Strenuous training activities can cause serious injuries, pulling soldiers from combat positions. The Caracal Battalion commander told us the women often hurt themselves in an attempt to carry as much or run as fast as the men. He lost strong soldiers (officer and enlisted) because the women pushed themselves to meet the male standard. Despite this, or perhaps because of this, IDF leadership noted: 

No functional differences are apparent between men and women . . . in the field . . . women are stronger than men with regards to professional knowledge, rifleman capabilities, teamwork, motivation, discipline, and vigilance. 

Women in the IDF are combat instructors – in tanks, artillery and machine guns. IDF combat instructors are exclusively teachers.  They do not join combat arms units and do not have direct combat experience. Other Western nations (Canada, Australia, UK and US) had prohibited women from becoming combat instructors because becoming an instructor required having the associated “combat” experience. 

The women are fighting gender stereotypes, yet determined to serve their country as equals.

Traditional gender roles still play strongly in the IDF. While the men must prove themselves by entering the most challenging and disciplined combat units, some men (and women) assume that young women are in the IDF simply to “find a man”. Once young women have a boyfriend, other soldiers often ascribe her boyfriend’s status to her:  “If your boyfriend is kravi  (in a combat unit) . . . you are judged on your boyfriend’s status in the army more than your own”.  Simultaneously, men appeared less interested in dating a woman in combat arms:   “I don’t think many men want a girlfriend who’s a pilot . . . they’d get very threatened by . . . a combat girl”. According to Klein,  “female soldiers in Israel (as elsewhere) could never obtain a high prestige. Status in the IDF is determined by the proximity to combat”.

Discussions with IDF leadership confirmed this belief. The Caracal Battalion commander experienced persistent challenges in recruiting men to the battalion, which should consist of fifty percent women and fifty percent men. However, men did not want to fight in a unit with women. The commander tried to entice men to join by targeting men with a lower physical profile. A profile of 82-97 is required for men to join the infantry, but the Caracal accepted men with a profile as low as 72. Nevertheless, the Caracal Battalion consisted of seventy percent women and thirty percent men. 

We learned so much on our trip to Israel. We had gone in hopes of better understanding women’s integration into ground combat positions. As happened so often over the next two years, we discovered the physical requirements and associated challenges were actually gender neutral. Everyone has to carry the same weight to gain the same level of respect. We overlooked (or perhaps simply took for granted) the importance of good leadership.
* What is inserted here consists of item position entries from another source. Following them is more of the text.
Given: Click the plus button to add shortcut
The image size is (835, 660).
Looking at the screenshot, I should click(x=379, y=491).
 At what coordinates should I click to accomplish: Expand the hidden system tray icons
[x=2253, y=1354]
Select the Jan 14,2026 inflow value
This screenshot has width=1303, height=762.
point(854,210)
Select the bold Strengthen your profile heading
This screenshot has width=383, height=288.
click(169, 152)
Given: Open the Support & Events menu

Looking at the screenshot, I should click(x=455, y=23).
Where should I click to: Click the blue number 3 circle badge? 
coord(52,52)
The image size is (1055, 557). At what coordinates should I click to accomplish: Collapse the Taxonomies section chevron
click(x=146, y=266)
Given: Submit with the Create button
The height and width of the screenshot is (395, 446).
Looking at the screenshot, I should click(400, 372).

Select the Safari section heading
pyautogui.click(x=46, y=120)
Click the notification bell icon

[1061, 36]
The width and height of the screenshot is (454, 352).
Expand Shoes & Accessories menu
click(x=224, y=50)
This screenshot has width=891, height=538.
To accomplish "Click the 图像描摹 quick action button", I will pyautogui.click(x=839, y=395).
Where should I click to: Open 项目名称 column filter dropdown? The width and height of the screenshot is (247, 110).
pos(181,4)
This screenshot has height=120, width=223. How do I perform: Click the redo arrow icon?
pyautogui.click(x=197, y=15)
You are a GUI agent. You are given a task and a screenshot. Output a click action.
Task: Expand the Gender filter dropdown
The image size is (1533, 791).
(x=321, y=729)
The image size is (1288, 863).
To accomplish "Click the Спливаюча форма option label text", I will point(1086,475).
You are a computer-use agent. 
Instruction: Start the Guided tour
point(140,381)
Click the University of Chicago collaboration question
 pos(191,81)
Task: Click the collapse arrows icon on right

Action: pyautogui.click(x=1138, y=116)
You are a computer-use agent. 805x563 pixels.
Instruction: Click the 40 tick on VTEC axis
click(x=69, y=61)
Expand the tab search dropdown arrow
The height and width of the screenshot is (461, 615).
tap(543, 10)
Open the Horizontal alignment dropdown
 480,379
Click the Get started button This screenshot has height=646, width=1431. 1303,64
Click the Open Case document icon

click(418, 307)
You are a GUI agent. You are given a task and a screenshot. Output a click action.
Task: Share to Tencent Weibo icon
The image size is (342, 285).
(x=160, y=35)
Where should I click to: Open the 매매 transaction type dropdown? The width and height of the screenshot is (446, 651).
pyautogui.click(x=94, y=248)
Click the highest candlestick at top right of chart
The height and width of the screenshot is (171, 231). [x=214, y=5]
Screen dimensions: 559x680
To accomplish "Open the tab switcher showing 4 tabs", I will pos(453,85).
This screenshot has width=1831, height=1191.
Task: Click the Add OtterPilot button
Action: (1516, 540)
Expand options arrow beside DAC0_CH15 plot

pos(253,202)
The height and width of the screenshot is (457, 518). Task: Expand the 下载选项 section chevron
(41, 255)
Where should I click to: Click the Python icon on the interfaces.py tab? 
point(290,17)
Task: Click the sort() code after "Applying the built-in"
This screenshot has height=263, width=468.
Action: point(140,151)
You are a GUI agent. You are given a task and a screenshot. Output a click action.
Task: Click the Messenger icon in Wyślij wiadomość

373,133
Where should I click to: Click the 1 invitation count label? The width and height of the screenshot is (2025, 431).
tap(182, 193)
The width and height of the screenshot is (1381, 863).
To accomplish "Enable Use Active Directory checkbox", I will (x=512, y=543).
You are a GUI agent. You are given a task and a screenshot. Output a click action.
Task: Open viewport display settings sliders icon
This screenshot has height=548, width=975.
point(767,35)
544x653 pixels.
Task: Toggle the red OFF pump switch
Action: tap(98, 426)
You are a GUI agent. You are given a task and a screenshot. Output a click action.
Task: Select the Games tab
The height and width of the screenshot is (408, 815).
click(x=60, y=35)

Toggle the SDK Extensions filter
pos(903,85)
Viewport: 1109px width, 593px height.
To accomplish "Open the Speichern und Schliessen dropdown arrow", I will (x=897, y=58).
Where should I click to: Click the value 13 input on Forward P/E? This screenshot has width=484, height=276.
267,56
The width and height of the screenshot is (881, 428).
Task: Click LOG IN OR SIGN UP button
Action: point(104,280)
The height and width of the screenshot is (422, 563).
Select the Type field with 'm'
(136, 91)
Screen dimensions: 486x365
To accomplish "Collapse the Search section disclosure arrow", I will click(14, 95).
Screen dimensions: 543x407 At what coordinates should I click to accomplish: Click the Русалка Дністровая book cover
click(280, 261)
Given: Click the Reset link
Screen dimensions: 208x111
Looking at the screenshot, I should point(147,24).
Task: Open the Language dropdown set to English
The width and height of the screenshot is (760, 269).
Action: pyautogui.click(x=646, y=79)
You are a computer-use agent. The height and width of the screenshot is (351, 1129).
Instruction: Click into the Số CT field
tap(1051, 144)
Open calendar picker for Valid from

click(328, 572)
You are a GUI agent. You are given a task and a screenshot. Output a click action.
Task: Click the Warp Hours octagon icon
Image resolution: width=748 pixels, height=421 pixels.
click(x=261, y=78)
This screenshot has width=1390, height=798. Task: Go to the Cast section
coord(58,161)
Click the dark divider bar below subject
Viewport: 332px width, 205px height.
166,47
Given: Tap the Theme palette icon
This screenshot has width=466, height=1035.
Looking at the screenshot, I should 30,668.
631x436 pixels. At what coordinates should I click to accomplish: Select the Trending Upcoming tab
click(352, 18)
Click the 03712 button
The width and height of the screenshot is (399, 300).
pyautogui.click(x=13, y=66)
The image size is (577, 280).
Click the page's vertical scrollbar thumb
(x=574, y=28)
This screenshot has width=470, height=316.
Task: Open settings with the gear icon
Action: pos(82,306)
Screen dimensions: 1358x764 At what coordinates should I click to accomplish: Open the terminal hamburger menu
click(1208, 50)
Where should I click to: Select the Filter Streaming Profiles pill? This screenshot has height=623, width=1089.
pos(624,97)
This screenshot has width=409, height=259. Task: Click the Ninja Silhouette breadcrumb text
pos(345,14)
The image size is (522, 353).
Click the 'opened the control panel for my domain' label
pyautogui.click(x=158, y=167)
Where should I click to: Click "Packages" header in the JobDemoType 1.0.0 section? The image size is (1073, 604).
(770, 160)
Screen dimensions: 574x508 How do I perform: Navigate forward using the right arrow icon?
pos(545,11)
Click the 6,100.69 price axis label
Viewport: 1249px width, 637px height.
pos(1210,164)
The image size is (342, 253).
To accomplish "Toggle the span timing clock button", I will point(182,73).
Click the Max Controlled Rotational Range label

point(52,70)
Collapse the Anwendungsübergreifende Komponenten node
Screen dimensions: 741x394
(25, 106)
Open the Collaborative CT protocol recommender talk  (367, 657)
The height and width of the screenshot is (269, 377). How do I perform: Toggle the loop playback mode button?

The greater challenge lay in the cultural and social norms. Men expected to enter ground combat positions to “be men” or prove their masculinity. They expected to be in units without women. They associated strength and toughness with masculinity, weakness and vulnerability with femininity. Overcoming this perception was the real challenge before leadership. As one senior Marine leader put it, “Gender integration has nothing to do with the women and everything to do with the men.”